Maintenance Guidance

  • Configuration knobs: If deployments need larger or smaller segment sizes, adjust DEFAULT_MAX_FILE_SIZE_BYTES in audit/writer.py (or make it configurable via settings for multi-environment control). Keep the size under log shipping limits to avoid back-pressure.
  • Schema evolution: When adding new fields to AuditEvent, prefer optional additions so older segments stay valid. Update AuditTrailReader and replay tests to cover new behavior.
  • Testing: tests/test_audit_trail.py verifies the writer and FileSystem backend integration, while tests/test_audit_replay.py exercises reader filters and replay correctness. Extend these suites when modifying payload logic or adding new CLI modes.
  • Docs & onboarding: Link this document from backend-focused guides so contributors learn how to add new audit emitters without accidental regressions.
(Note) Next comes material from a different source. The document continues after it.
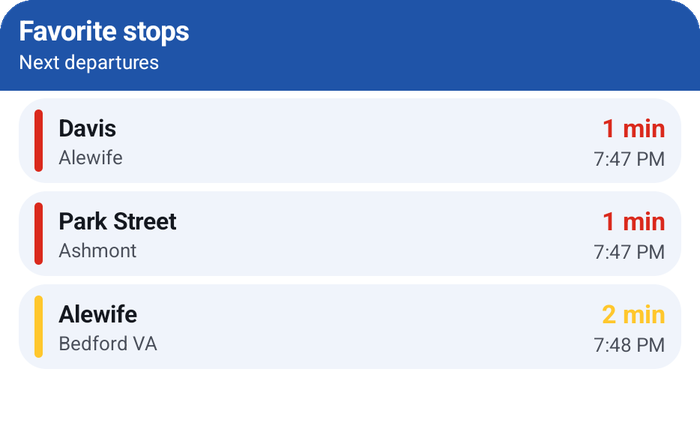Tap the Ashmont destination label
The height and width of the screenshot is (432, 700).
(98, 251)
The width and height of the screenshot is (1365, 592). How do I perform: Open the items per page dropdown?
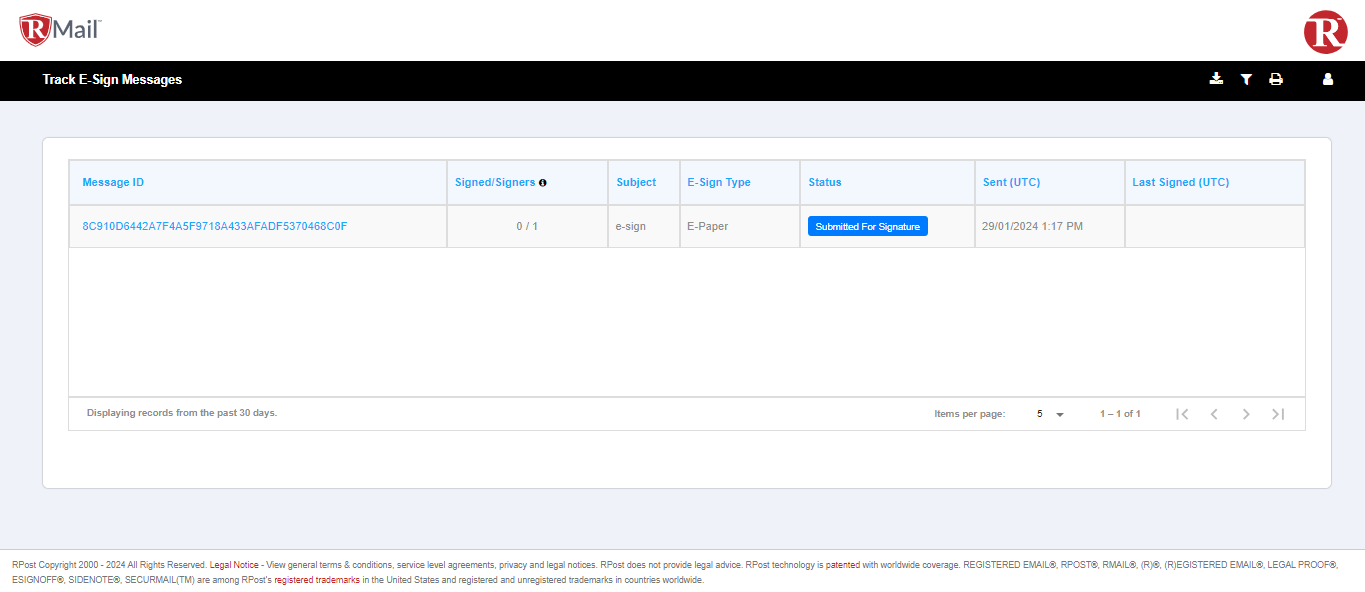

Known Friction Points & Mitigations

Area Friction Suggested Mitigation
Disk permissions Audit root inherits the cache directory ownership, which can differ between local dev and containers. Ensure CACHE_HOME is writable before starting PRIMARY workers; the writer will create missing directories but cannot fix permissions.
Large replays Reading multiple gigabytes of logs via the CLI can take time. Narrow the query using --start-event-id/--end-event-id or per-model filters, and pipe through jq or rg for incremental inspection.
Multi-process writers Only a single process updates audit/index.json. Multiple PRIMARY writers would clobber event ids. Deploy one write-capable API instance per shared storage location or switch to an external append-only store if true multi-writer support is required.
Retention Repository lacks automated pruning. Schedule OS-level jobs (systemd timer, cron, or logrotate) to archive/compress segments and delete files beyond policy. Document the schedule in ops runbooks.

By following the practices above, the audit trail remains trustworthy, replayable, and easy to reason about when debugging production incidents.